The edition I pull these questions from came from the mid 1980s so sometimes the questions aren’t entirely up to date. I could insert some other enemy group from a much more recent war/threat of war and answer the question that way:
I don’t know. A suspicion isn’t evidence. A lot of people were accused of being communists that had no ties to the group. Anyone who looks or sounds a bit “foreign” is a possible terrorist to some people. Babies get put on no-fly-lists because a name matches someone authorities are looking for. Maybe the person is already being investigated. Maybe this person is innocent. I’d have a duty to disclose my concerns if I thought I could offer up better proof than a hunch or report on a random memory of iffy conversation with the person. That’s all I got.

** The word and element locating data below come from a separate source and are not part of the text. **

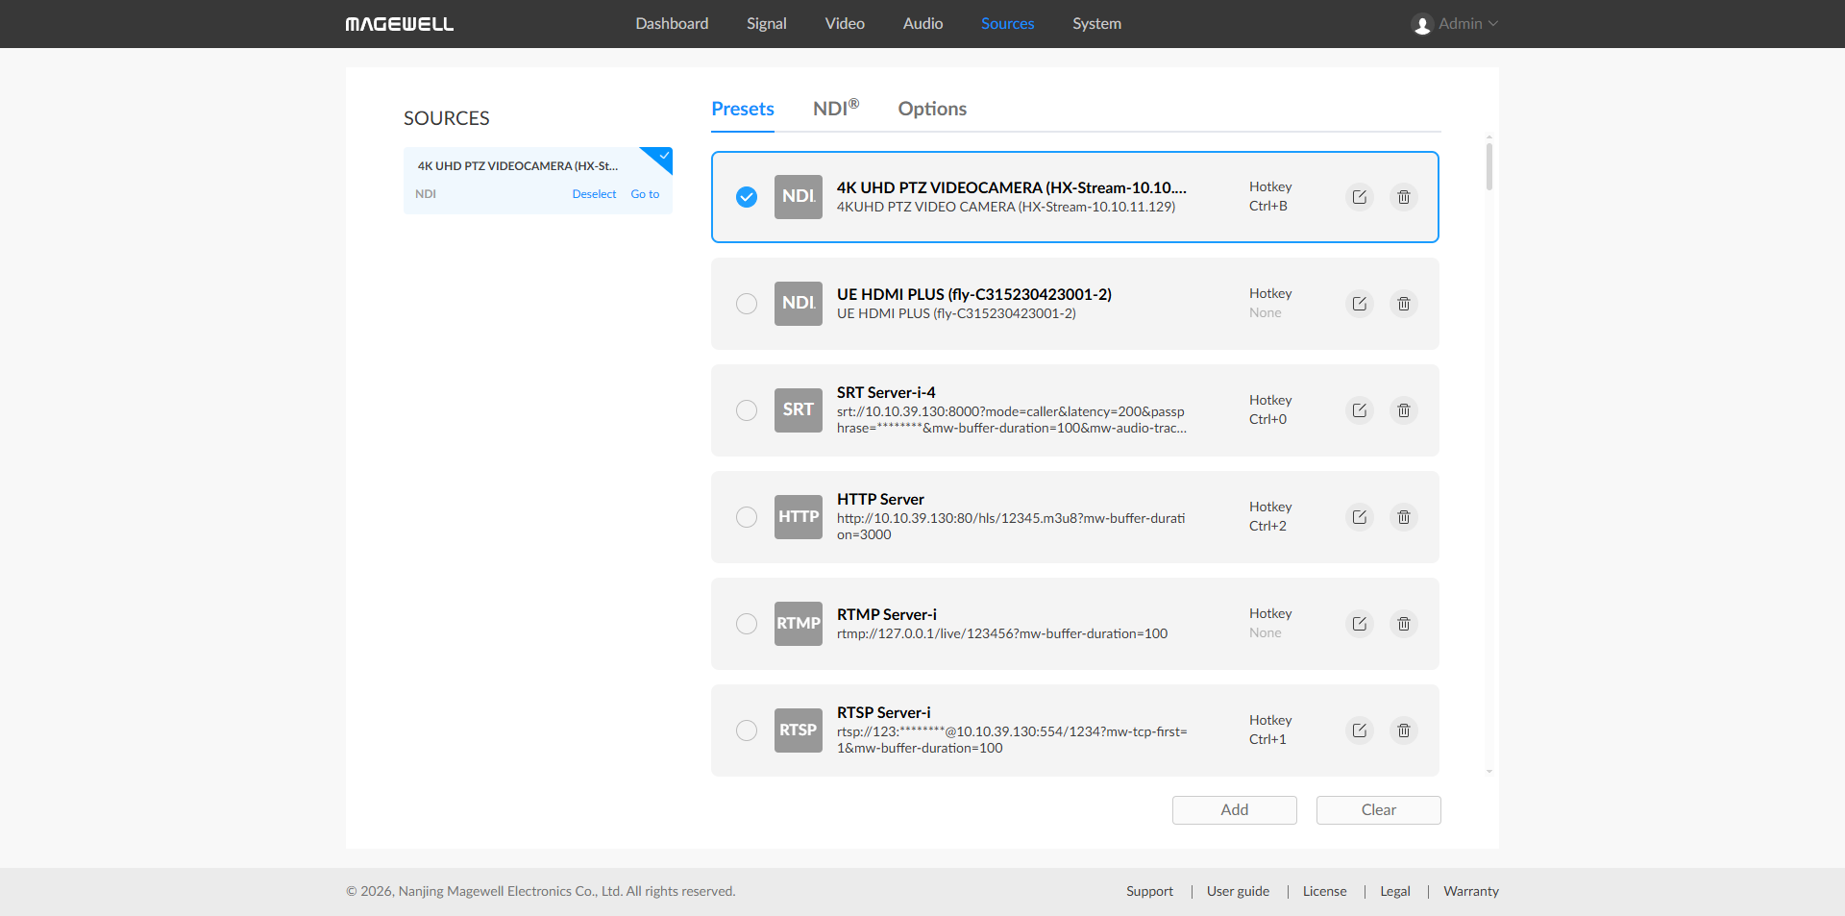Edit the UE HDMI PLUS preset
Image resolution: width=1845 pixels, height=916 pixels.
click(x=1359, y=304)
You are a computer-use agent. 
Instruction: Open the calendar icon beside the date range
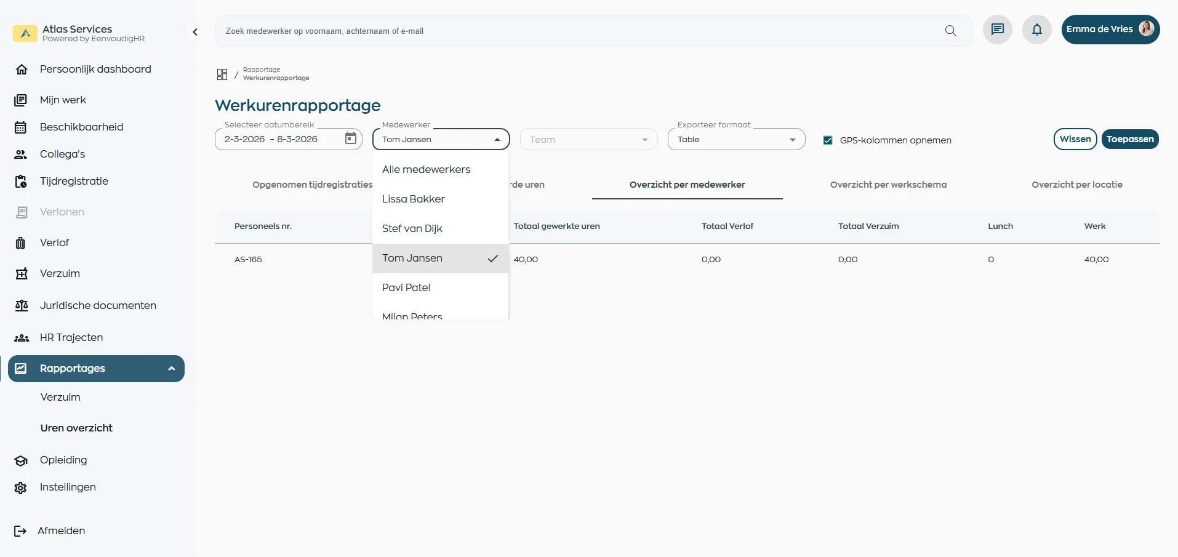point(350,139)
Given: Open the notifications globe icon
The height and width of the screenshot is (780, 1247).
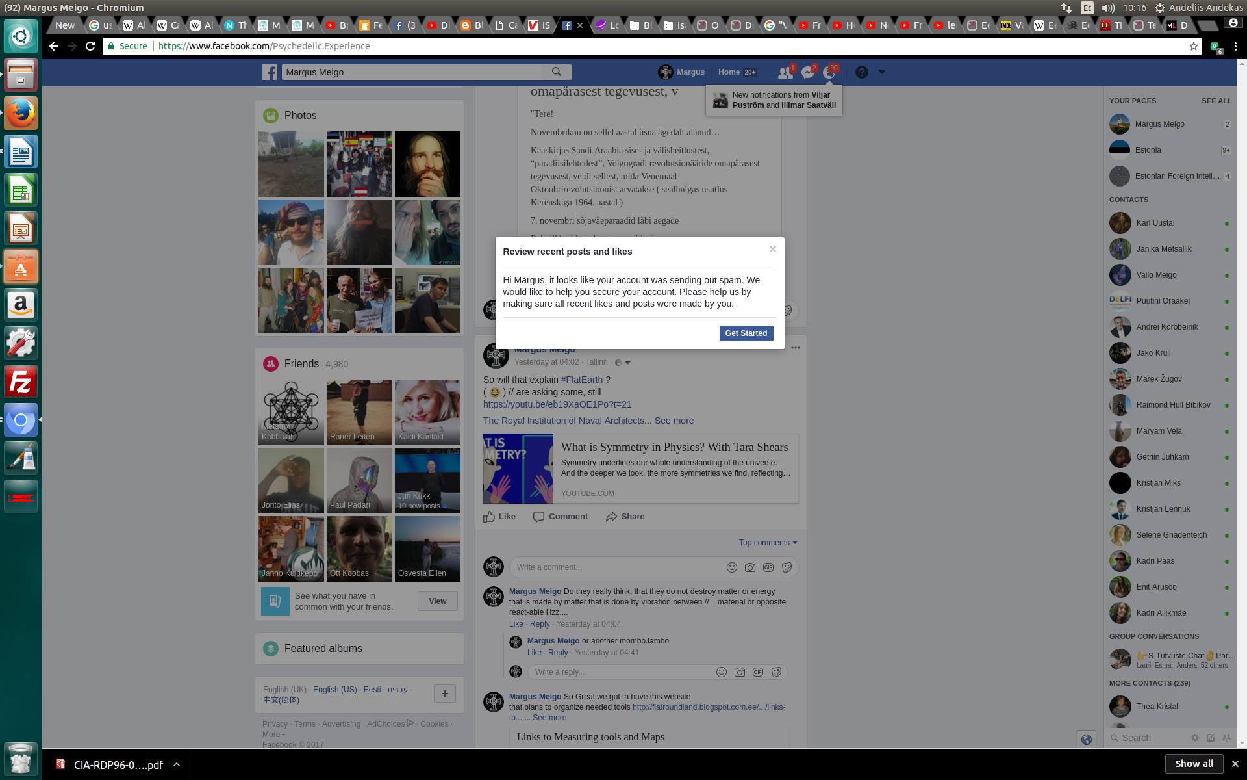Looking at the screenshot, I should click(829, 73).
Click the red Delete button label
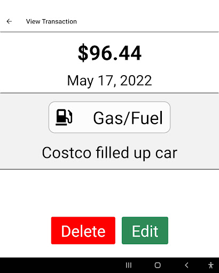219x273 pixels. pos(83,231)
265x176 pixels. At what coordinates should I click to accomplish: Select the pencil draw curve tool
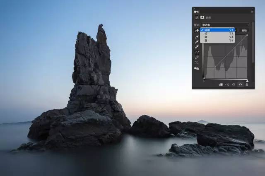[196, 58]
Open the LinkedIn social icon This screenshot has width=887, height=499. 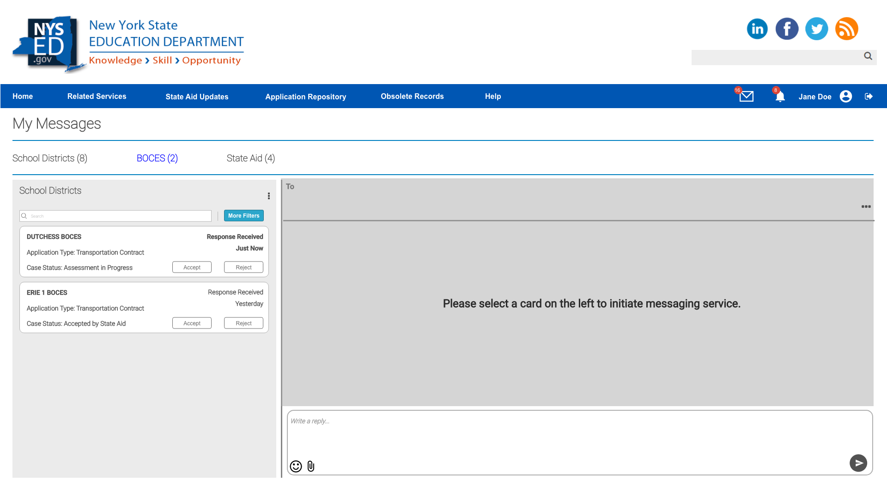[x=757, y=29]
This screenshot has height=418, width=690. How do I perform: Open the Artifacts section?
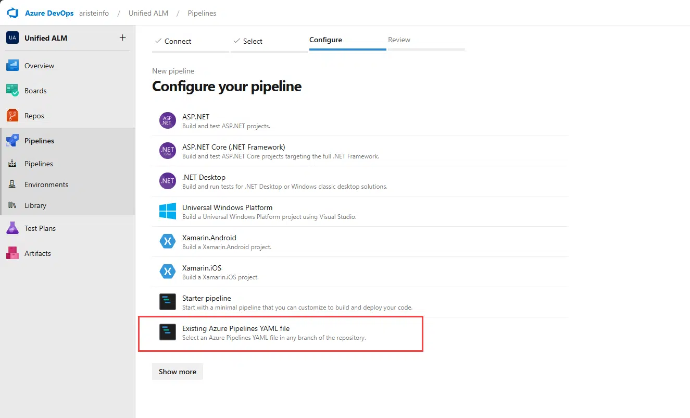click(37, 253)
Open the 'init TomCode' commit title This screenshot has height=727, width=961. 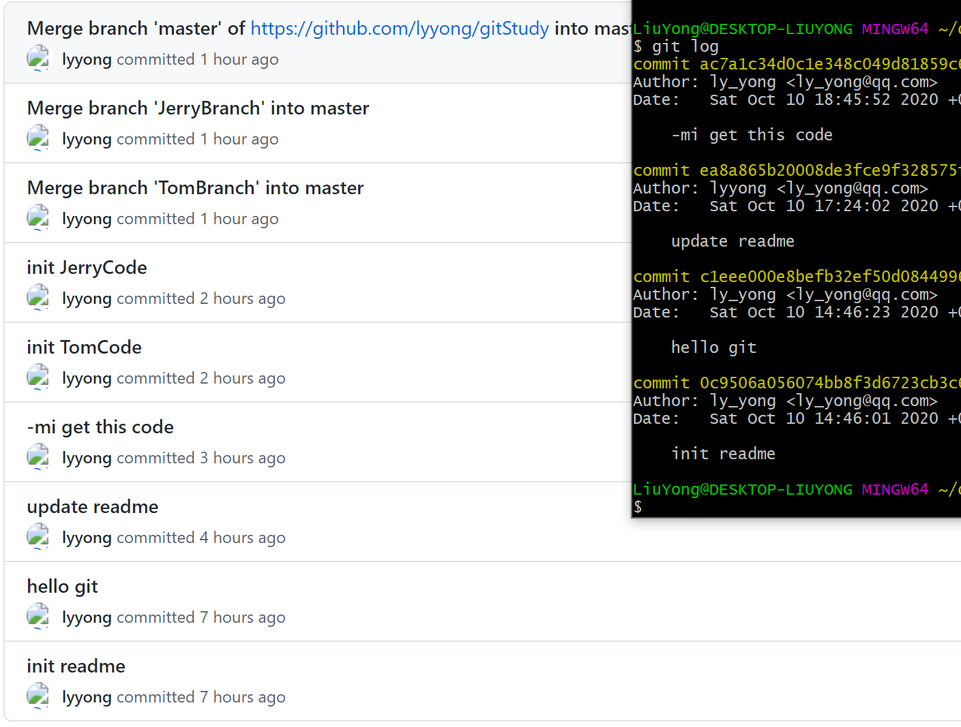tap(84, 347)
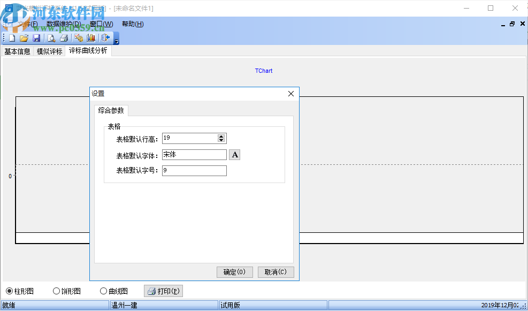Switch chart to 曲线图 mode
528x311 pixels.
coord(103,291)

The question actually reminded me of a book I was reading for a book club group but I never made it to the meeting. The book was the Reader by Bernhard Schlink. In it, the adult narrator is reminiscing about a brief affair he had with an older woman when he was a teen. Later on in college, he was in a law class and had to attend a trial for war criminals. His past lover turned out to be one of the women on trial; she’d been a guard at a women’s camp during WWII in Germany. The case itself hinged on documents supposedly written by her detailing the deaths of several Jewish women in her charge during a forced march to another concentration camp. The dilemma faced by the narrator at the time: he had begun to suspect she was completely illiterate and could not possibly have written the report. Should he confess that knowledge to the judge?
Kate Winslet won best actress for the film version, apparently. I don’t keep up on awards. Good for her. I see my local library has it so I think I should borrow it.